Le Comité bancaire du Sénat américain a laissé le mois d'avril se terminer sans prévoir de séance de révision pour le CLARITY Act, confirmant que le projet de loi a manqué sa fenêtre cible et repoussant l'ensemble du parcours législatif à mai, avec moins de quatre semaines de travail avant le congé du Memorial Day.
Le CLARITY Act a manqué sa fenêtre de révision d'avril après que le Comité bancaire du Sénat ait laissé le mois se terminer sans programmer d'audience, Eleanor Terrett rapportant qu'aucune notification n'était venue du président Tim Scott ou des républicains du Comité bancaire avant la date limite informelle de vendredi. L'absence de toute annonce formelle a effectivement éliminé avril du calendrier législatif du projet de loi et déplacé tout l'élan vers la deuxième semaine de mai comme nouvelle cible.
Le calendrier d'avril du comité a été dominé par l'audience de confirmation du candidat à la présidence de la Réserve fédérale, Kevin Warsh, dont le blocage par le sénateur Thom Tillis avait créé une pression concurrentielle sur les mêmes sénateurs qui négocient le texte final du CLARITY Act. Comme l'a rapporté crypto.news, avec la résolution du processus de confirmation de Warsh suite à l'annonce de Tillis le 27 avril, l'obligation concurrente la plus pressante du comité a été levée. Une séance de révision du Comité bancaire est maintenant attendue la première ou la deuxième semaine de mai, selon de multiples sources de l'industrie et du Sénat. Cependant, les analystes ont constamment averti que même une séance de révision réussie début mai pourrait ne pas laisser suffisamment de temps opérationnel pour franchir les cinq obstacles séquentiels avant que le congé du Memorial Day, le 21 mai, ne ferme la fenêtre législative.

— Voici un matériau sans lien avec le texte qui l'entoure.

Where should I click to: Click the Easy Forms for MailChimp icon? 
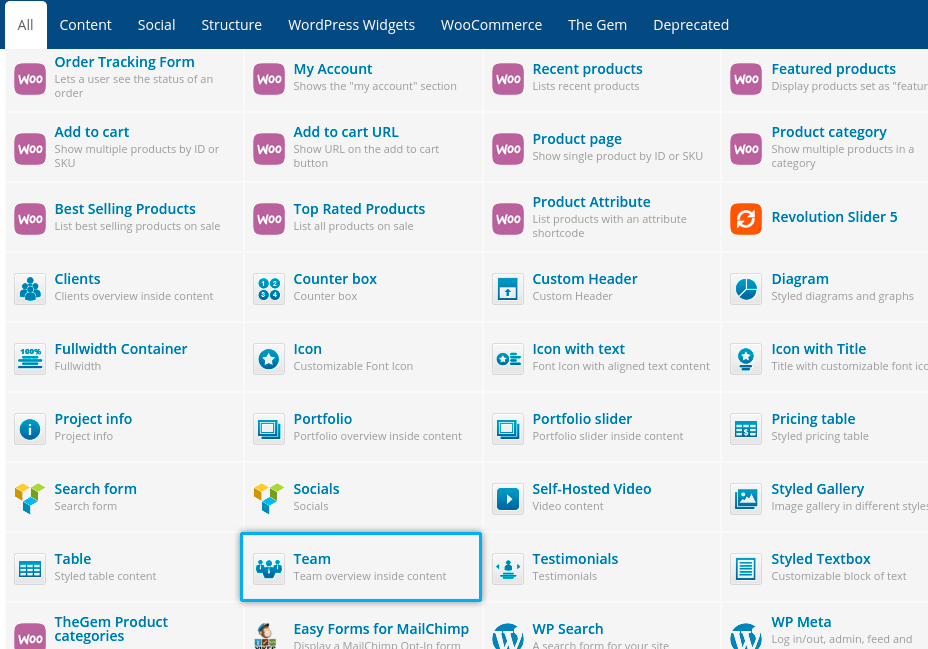[269, 636]
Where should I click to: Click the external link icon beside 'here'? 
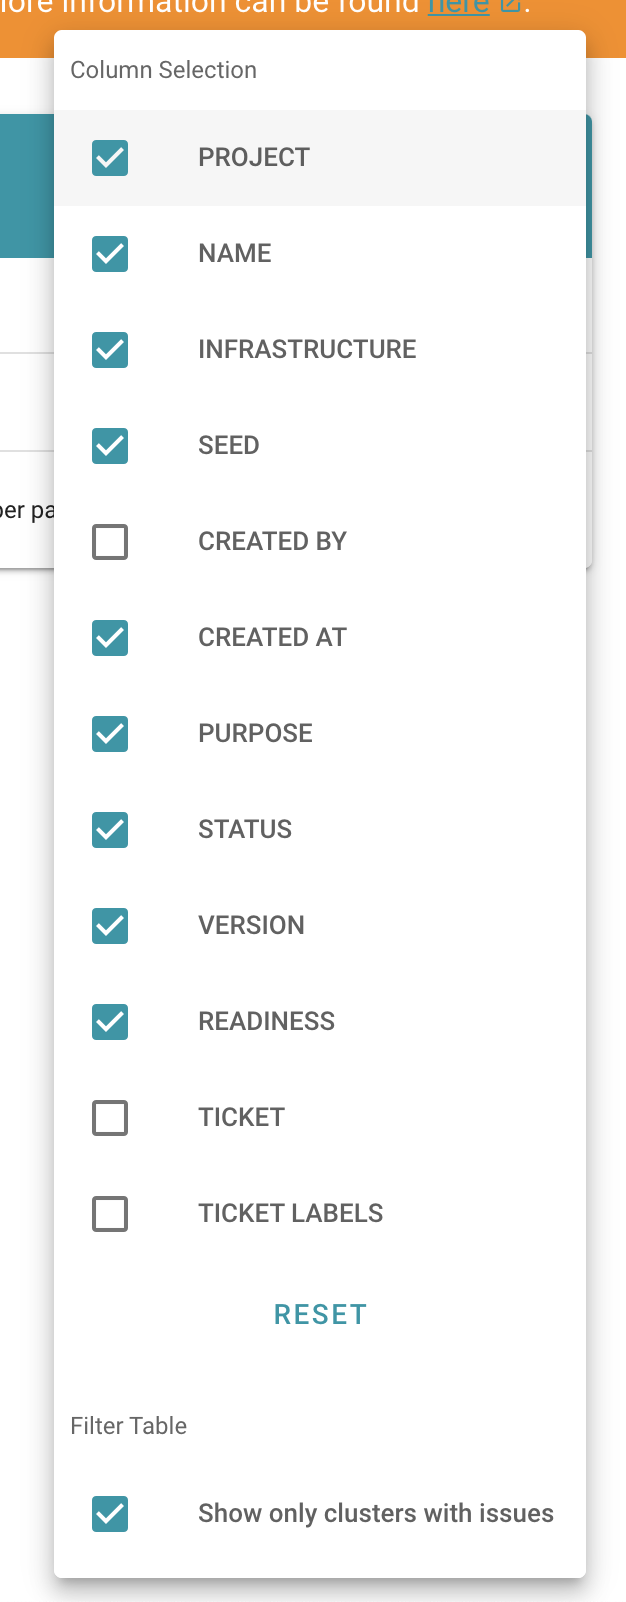tap(509, 5)
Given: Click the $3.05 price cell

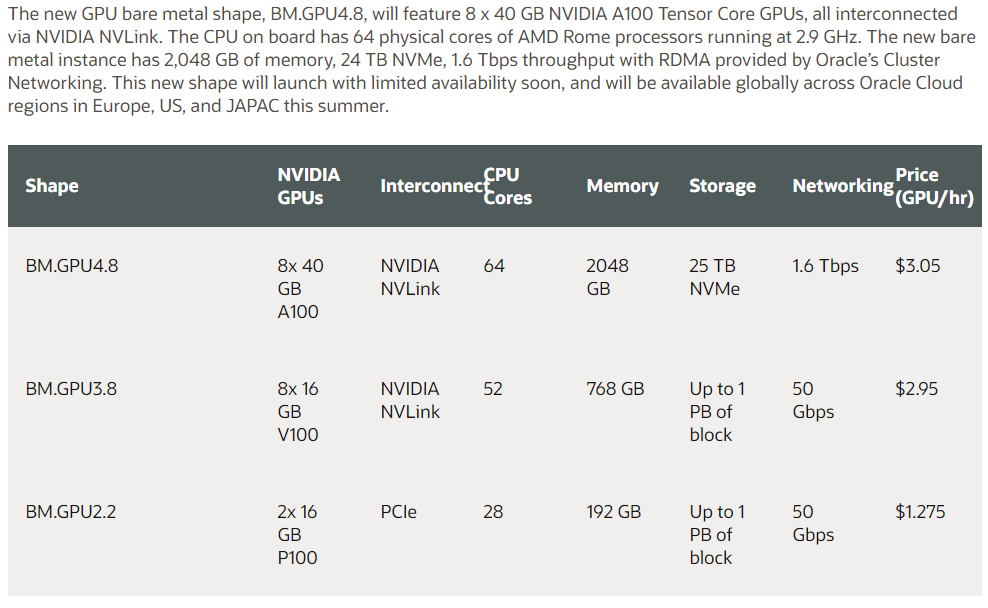Looking at the screenshot, I should pos(917,266).
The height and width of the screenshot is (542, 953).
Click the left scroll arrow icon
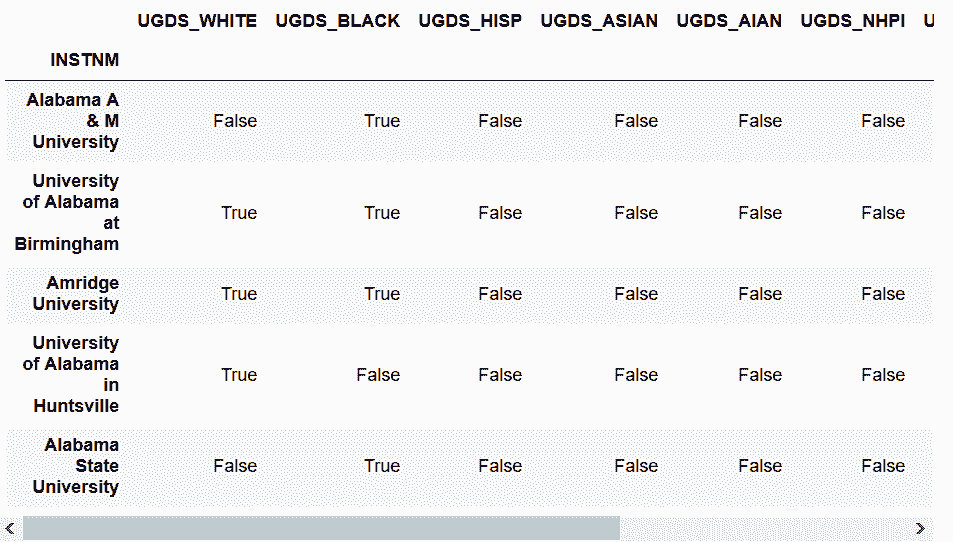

Le chemin du projet de loi, d'une séance de révision réussie du Comité bancaire à la signature présidentielle, nécessite cinq étapes séquentielles : un vote en commission, un seuil de 60 voix au Sénat, une conciliation entre les versions du Comité bancaire et du Comité de l'agriculture, une conciliation avec le texte de la Chambre de juillet 2025, et une signature présidentielle. Alex Thorn, analyste chez Galaxy Research, a averti que si la séance de révision dépasse la mi-mai, la probabilité d'adoption en 2026 diminuera fortement. TD Cowen est plus pessimiste, estimant les chances d'adoption actuelles à une sur trois et citant les lacunes en personnel de la CFTC, la politique des marchés de prédiction et les préoccupations concernant les paiements crypto liés à l'Iran comme des obstacles supplémentaires au-delà du calendrier. Polymarket évalue actuellement les chances d'adoption à environ 46 %, bien en dessous du sommet de 82 % atteint plus tôt dans l'année. Comme documenté par crypto.news, Mike Novogratz, fondateur de Galaxy Digital, reste publiquement optimiste, déclarant cette semaine lors d'un podcast que « cela va se faire » et que cela « sera probablement fait en mai ».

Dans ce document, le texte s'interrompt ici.